== TEXTO SELECIONADO ==
Música

A força delicada de Ceumar 

Cantora mineira radicada em Amsterdã apresenta canções de seu sexto disco, “Silencia, em dois shows nesta quarta

Por Luciana Romagnolli
Publicado em 20 de agosto de 2014 | 03:00
 
 
Dois. Cantora criou disco com violoncelista francês Vincent Ségal, que a acompanha no show da noite e propôs som popular camerístico TiÊ Coelho TodÃo/divulgação

“O que esse silêncio tem a dizer? Fico sozinho, fico calado pra perceber”, canta Ceumar em meio a uma melodia rarefeita delineada pelo violoncelo em “Silencia”. A canção encerra o disco homônimo da cantora mineira, base para os dois shows que ela realiza nesta quarta em Belo Horizonte.

À luz do sol, Ceumar faz uma apresentação solo no projeto Quarta Doze e Trinta, no Campus Pampulha da UFMG. À noite, sobe ao palco do Teatro Bradesco, às 21h, acompanhada do violoncelista francês Vincent Ségal, seu parceiro na direção musical deste sexto álbum, e de sua banda.
===
== INFORMAÇÕES FORNECIDAS ==
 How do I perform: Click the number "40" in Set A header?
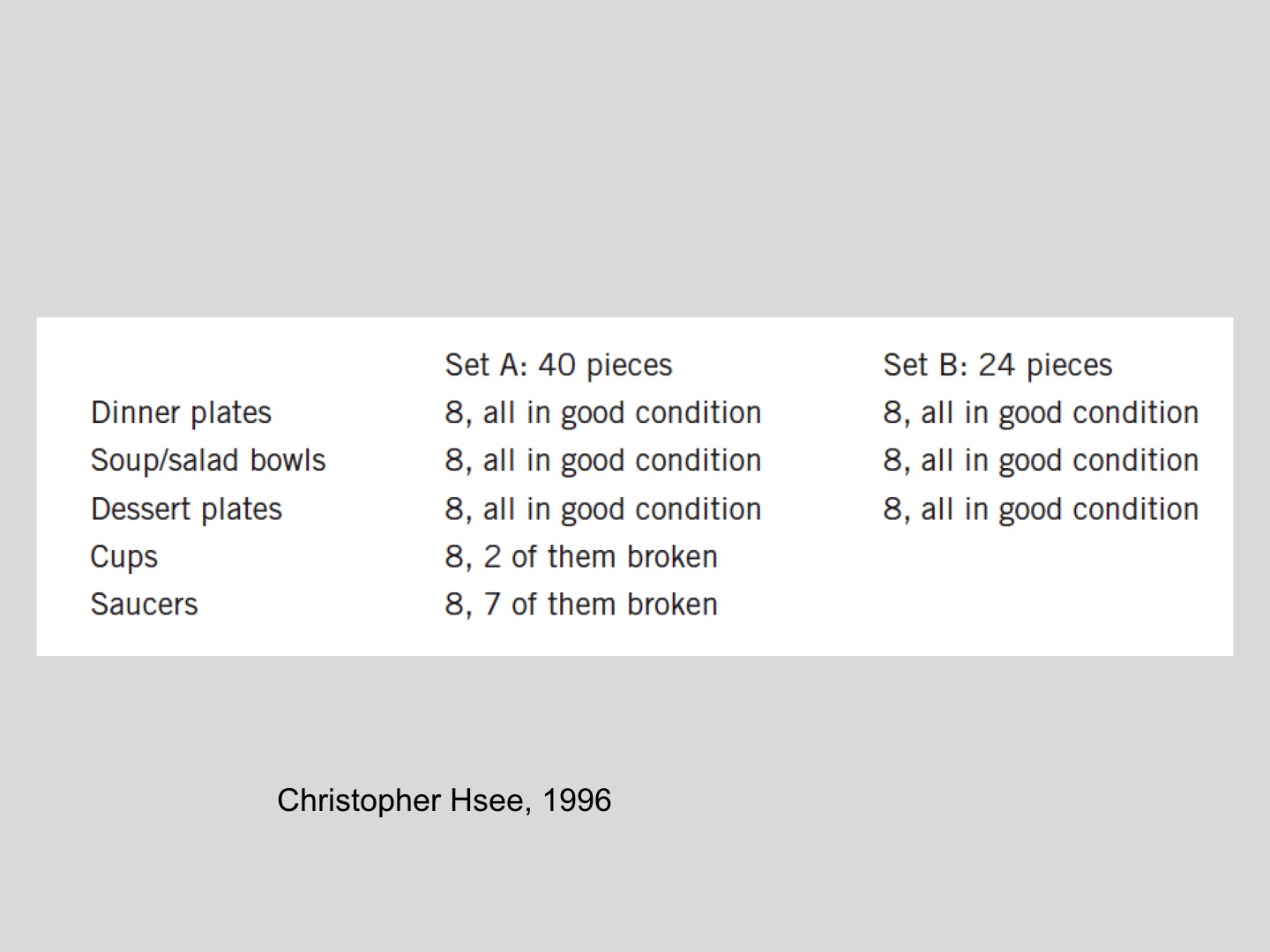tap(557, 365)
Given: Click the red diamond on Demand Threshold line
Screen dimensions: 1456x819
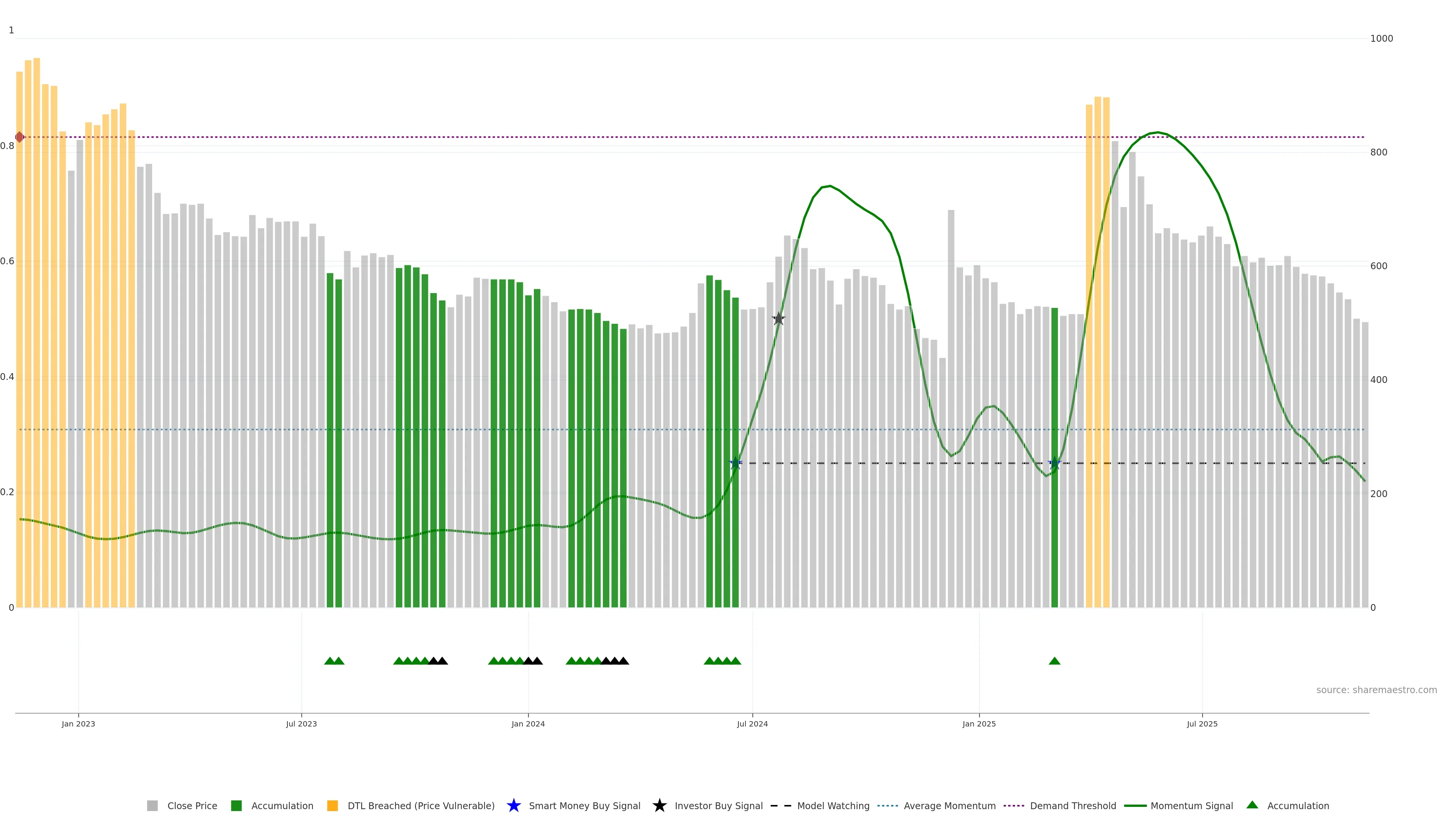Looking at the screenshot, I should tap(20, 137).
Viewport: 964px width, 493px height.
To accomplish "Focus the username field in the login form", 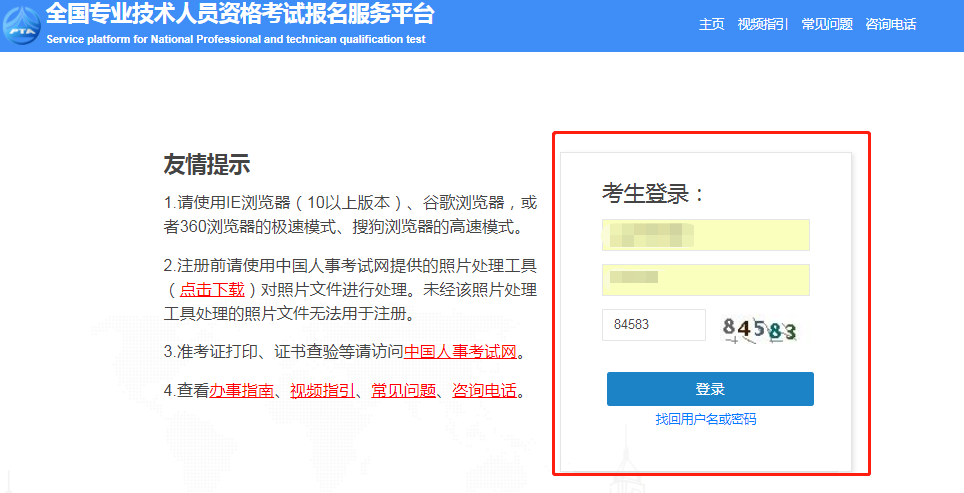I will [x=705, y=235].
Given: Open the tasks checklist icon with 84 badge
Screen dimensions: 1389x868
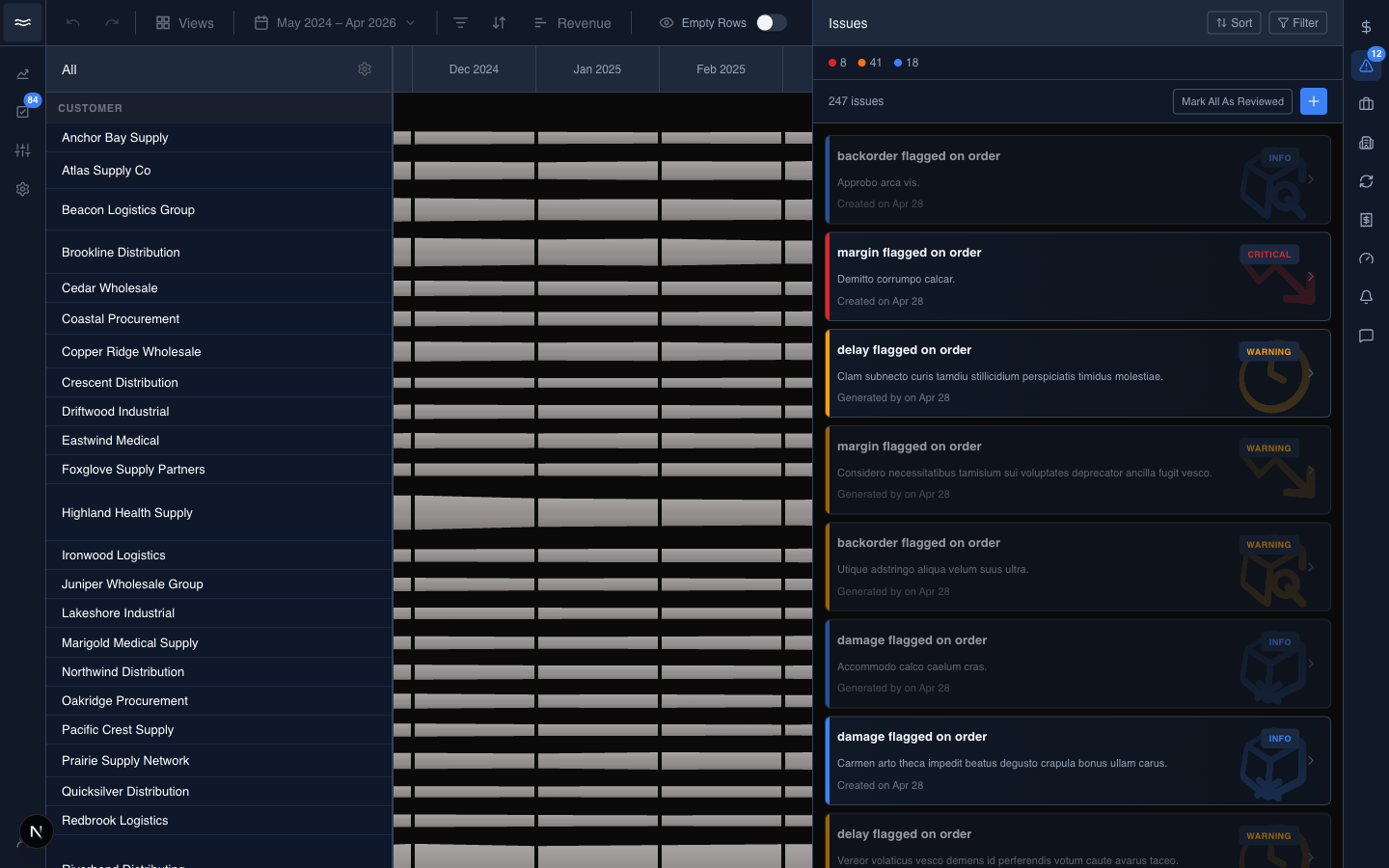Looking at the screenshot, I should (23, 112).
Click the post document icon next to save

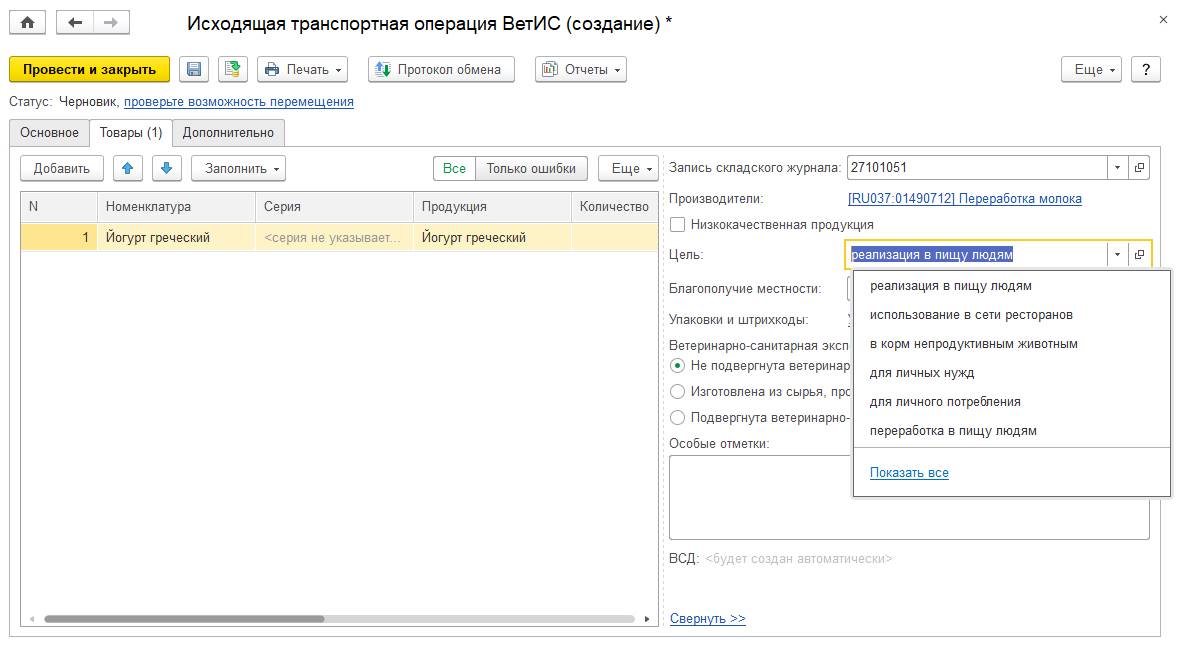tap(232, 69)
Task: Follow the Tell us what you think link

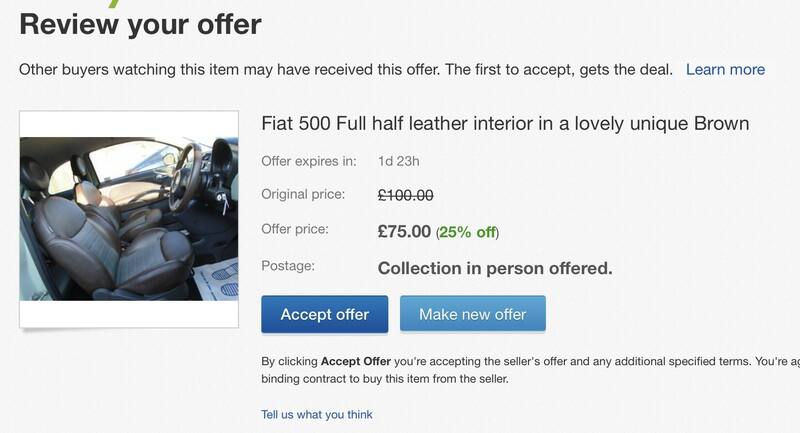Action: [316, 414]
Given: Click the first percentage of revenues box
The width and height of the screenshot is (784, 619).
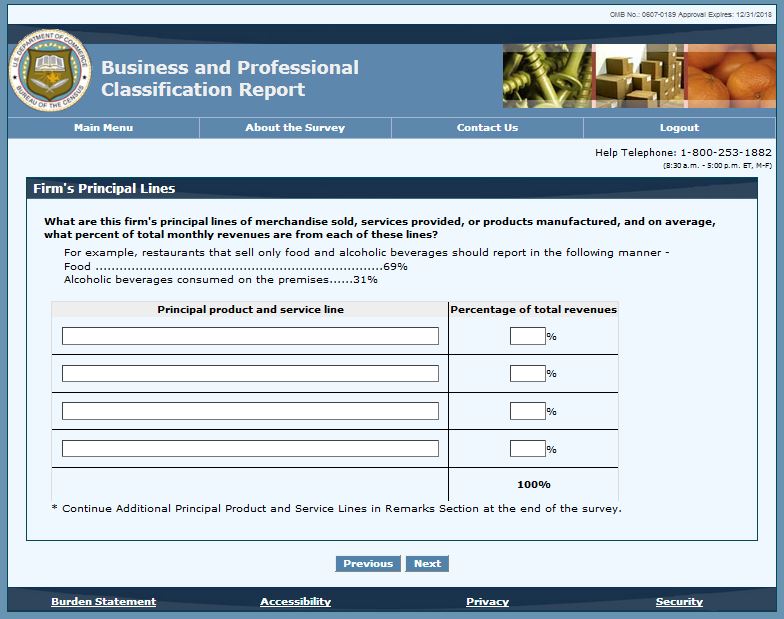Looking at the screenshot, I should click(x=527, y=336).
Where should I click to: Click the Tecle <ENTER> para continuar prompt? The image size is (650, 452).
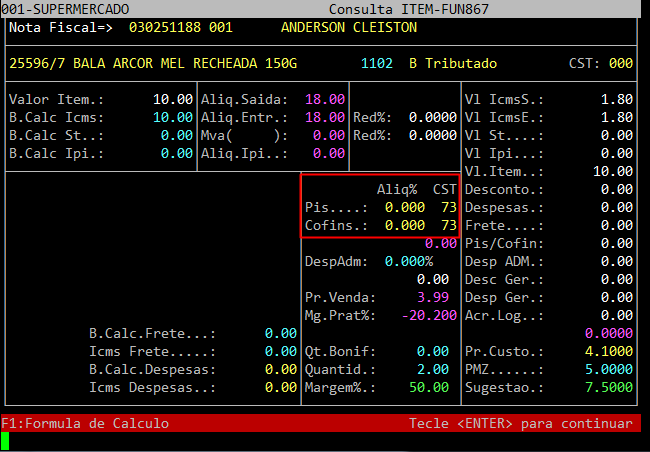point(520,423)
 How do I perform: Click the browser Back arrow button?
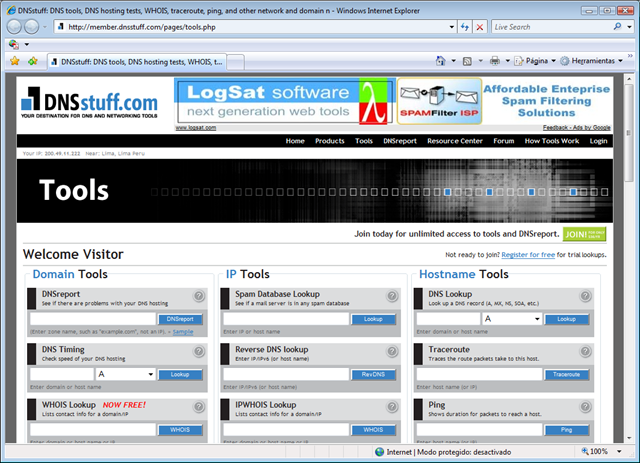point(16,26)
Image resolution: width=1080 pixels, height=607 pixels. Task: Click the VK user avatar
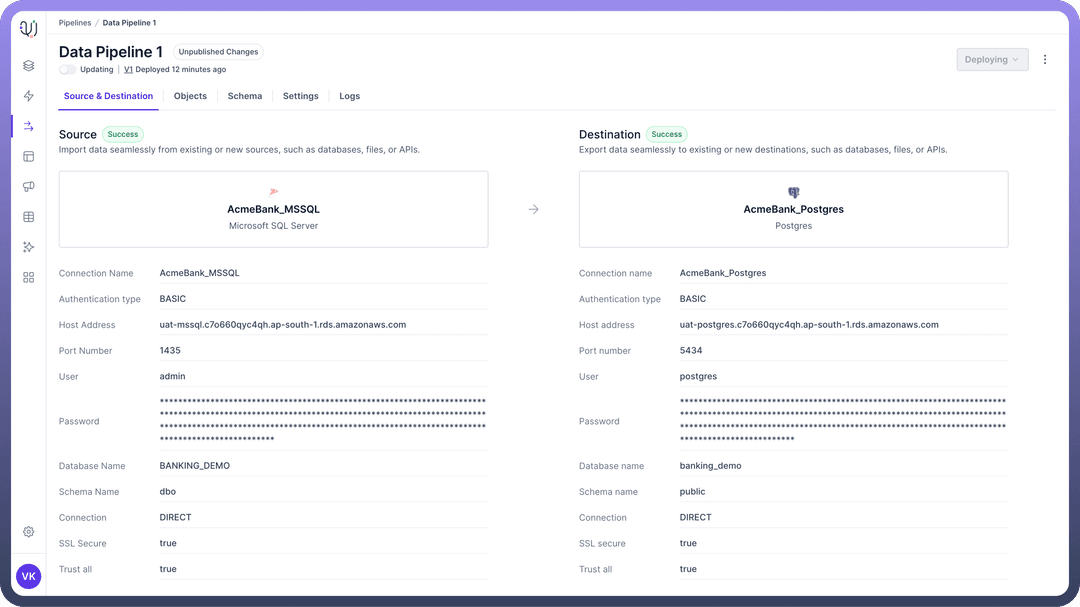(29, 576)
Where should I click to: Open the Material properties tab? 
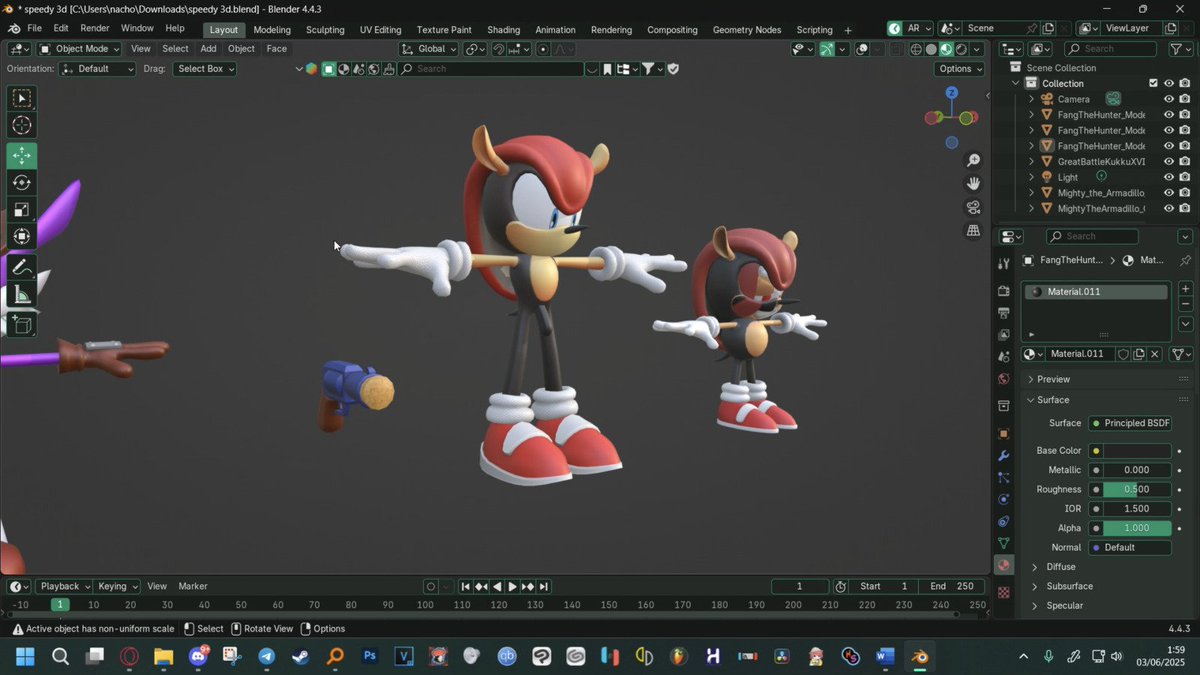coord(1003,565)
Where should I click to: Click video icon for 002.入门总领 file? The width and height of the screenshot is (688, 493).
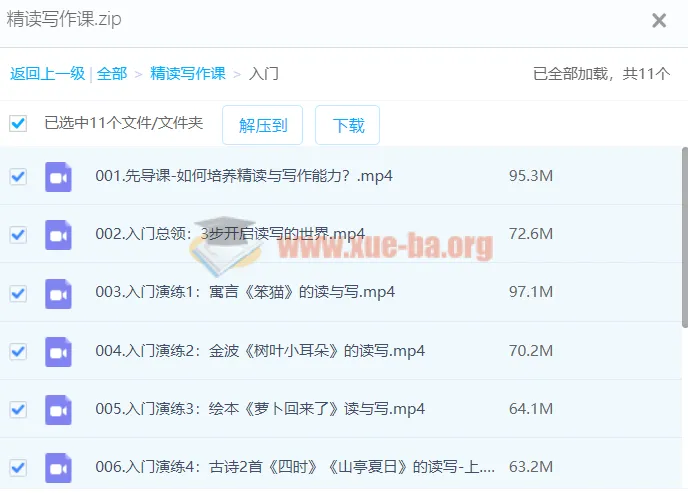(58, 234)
===
O QUE FAZER |
1. Liste todos os lugares (cidades e locais de apresentação) citados na reportagem.
2. Segundo a reportagem, a que horas começa o show de Ceumar no Teatro Bradesco?
3. Reescreva o trecho da reportagem que vai de "Dois. Cantora criou" até "de sua banda.", inclusive, substituindo "À noite" por "Mais tarde".
As entradas formam um material separado da reportagem.

RESPOSTAS POR TAREFA |
1. Amsterdã, Belo Horizonte, Campus Pampulha da UFMG, Teatro Bradesco

2. Às 21h.

3.
Dois. Cantora criou disco com violoncelista francês Vincent Ségal, que a acompanha no show da noite e propôs som popular camerístico TiÊ Coelho TodÃo/divulgação

“O que esse silêncio tem a dizer? Fico sozinho, fico calado pra perceber”, canta Ceumar em meio a uma melodia rarefeita delineada pelo violoncelo em “Silencia”. A canção encerra o disco homônimo da cantora mineira, base para os dois shows que ela realiza nesta quarta em Belo Horizonte.

À luz do sol, Ceumar faz uma apresentação solo no projeto Quarta Doze e Trinta, no Campus Pampulha da UFMG. Mais tarde, sobe ao palco do Teatro Bradesco, às 21h, acompanhada do violoncelista francês Vincent Ségal, seu parceiro na direção musical deste sexto álbum, e de sua banda.